In the transformation \mathbf{u}=B\mathbf{v}, the matrix B= \begin{bmatrix} \frac{\sqrt 3}{2} & -\frac 12\\ \frac 12 & \frac{\sqrt 3}{2} \end{bmatrix} has the effect of rotating a vector \mathbf{v} in the plane anticlockwise through an angle of 30\degree without changing the length of the vector.

We would expect that twelve applications of this transformation of vector \mathbf{v} should bring it back to its original position and therefore, B^{12} should be the identity matrix.

You should check by hand that

B = \begin{bmatrix} \frac{\sqrt 3}{2} & -\frac 12\\ \frac 12 & \frac{\sqrt 3}{2} \end{bmatrix}, B^2= \begin{bmatrix} \frac 12 & -\frac{\sqrt 3}{2}\\ \frac{\sqrt 3}{2} & \frac 12 \end{bmatrix}, B^3= \begin{bmatrix} 0 & -1\\ 1 & 0 \end{bmatrix}, B^6= \begin{bmatrix} -1 & 0\\ 0 & -1 \end{bmatrix},

and squaring B^6 gives B^{12}=I.

If you now carry out the calculation of B^{12} by calculator using the same sequence of matrix multiplications but with decimal approximations for the entries, does your device confirm that B^{12}=I?

Examples

Matrices can be used to help us answer questions such as the following: How many different routes are there from A to F that use exactly 3 edges in the network shown? Three routes are shown.

But there are many more, including some that use the same edge more than once. Here are two more.

It can be just as hard to know when to stop looking as it is to find them all. Instead, we are going to use the network's adjacency matrix to answer this for us. Let’s start by writing it out.

If two vertices are connected by an edge, there is a 1 in their corresponding row and column. If they are not connected, there is a 0 instead.

\begin{array}{cc} &\begin{array}{ccc} A&B&C&D&E&F&G \end{array} \\ \begin{array}{c} A \\ B \\ C \\D\\E\\F\\G \end{array} & \left( \begin{array}{ccc} 0&1&0&1&\,1&\,\,1&\,\,\,0\\ 1&0&1&0&\,0&\,\,0&\,\,\,0 \\ 0&1&0&0&\,0&\,\,1&\,\,\,1 \\ 1 &0&0&0&\,1&\,\,1&\,\,\,1 \\ 1&0&0&1&\,0&\,\,1&\,\,\,0 \\ 1&0&1&1&\,1&\,\,0&\,\,\,0 \\ 0&0&1&1&\,0&\,\,0&\,\,\,0 \end{array}\right) \end{array}

The number of routes of length n in a network from one vertex to another is equal to the entry in the start vertex’s row and end vertex’s column of the matrix M^n, where M is the adjacency matrix for the network.

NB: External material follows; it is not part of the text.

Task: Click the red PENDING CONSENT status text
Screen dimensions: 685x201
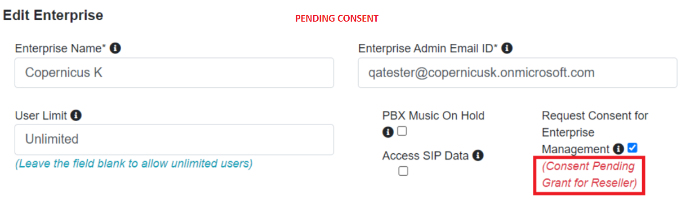Action: click(337, 18)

Since we are asking about a route of length 3, we need to cube the matrix above.Using a calculator or an online tool we get the result:

\begin{array}{cc} & \begin{array}{ccc} A&B&C&D&E&F&G \end{array} \\ \begin{array}{c} A \\ B \\ C \\D\\E\\F\\G \end{array} & \left( \begin{array}{ccc} 6&6&3&9&8&10&4 \\ 6&0&5&4&3&2&1 \\ 3&5&0&3&4&8&5 \\ 9&4&3&6&8&10&6 \\ 8&3&4&8&6&8&3 \\ 10&2&8&10&8&6&2 \\ 4&1&5&6&3&2&0 \end{array}\right) \end{array}

We then look for the entry in row A, column F, to find our answer.

So there are 10 routes from A to F of length 3.

We don't know what the routes are, but if we do go looking for them and find 10 of them, we know we can stop looking.

This same idea works for directed networks as well. Consider the network below:

How many routes are there from C to B of length 7? We need to take the 7th power of the adjacency matrix which is shown.

We can then read off the answer by looking in row C, column B, to see that there are 43 different routes of length 7 from C to B in this network.

Examples

Example 6

The matrix A represents all of the single-step paths (routes of length 1) between the towns in the network shown. A = \begin{bmatrix} 1 & 1 & 0 & 1 \\ 1 & 0 & 1 & 0 \\ 0 & 1 & 0 & 1 \\ 1 & 0 & 1 & 0 \end{bmatrix} Both the rows and columns are in the order: Kingston, Ashland, Greenville and then Dunham.

a

Find A^{4}, the matrix that represents all possible four-step paths between the towns. Use technology to calculate A^4.

Worked Solution

Create a strategy

Use technology to calculate A^4.

Apply the idea

\displaystyle A^4

\displaystyle =

\displaystyle \begin{bmatrix} 15&7&10&7\\ 7&9&2&9\\ 10&2&8&2\\ 7&9&2&9\\ \end{bmatrix}

b

How many four-step paths can be taken from Ashland to Dunham?

Worked Solution

Create a strategy

Find the entry that is in the row for Ashland and the column for Dunham.

Apply the idea

From the original matrix A, the second row represents leaving from Ashland, and the fourth column represents going to Dunham.

The entry at the second row and fourth column of A^4 is 9.

There are 9 four-step paths from Ashland to Dunham.